This month I am holding a monthlong residency in the basement space at the Milkwood gallery (http://milkwoodgallery.com/index. ) This will be split into two parts.

The first part is an investigation into the production of afterimages. These ‘negative’ visual phenomena occur all the time but are edited out of our perception. Only in special circumstances can we trick our brains and glimpse this hidden world.

This project has been researched with the support of Georgie Powell a PHD student at Cardiff University. Although adjustments to this will be made throughout the first half of the residency, the focal point of these experiments will be an opening event on Friday 16th September from 5pm to 8pm.

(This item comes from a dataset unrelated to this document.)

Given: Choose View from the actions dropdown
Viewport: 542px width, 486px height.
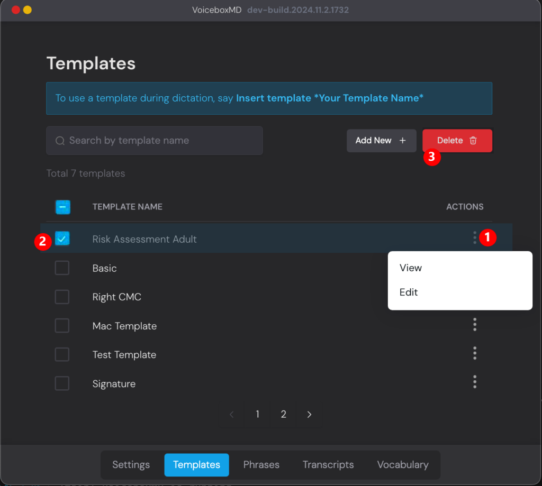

The second part of the residency is an opportunity to see the recent 2D works exhibited together in Cardiff. Consisting of recent works and the highlights of the MA degree show work (with the exception of those pieces that have already sold). The space will be open in the normal Milkwood opening hours 10am – 5pm Tuesday – Saturday. In addition there will again be an opening event planned for Friday the 30th September 5pm – 8pm. I will be in the basement with my dominoes (Anblickspiel- see below) inviting people to sit and play a game with me. There will also be an opportunity to buy prints of selected works, while stocks last,…as well as an opportunity to buy the originals of course! .  Hopefully you will all come and relax and enjoy an evening with the artist.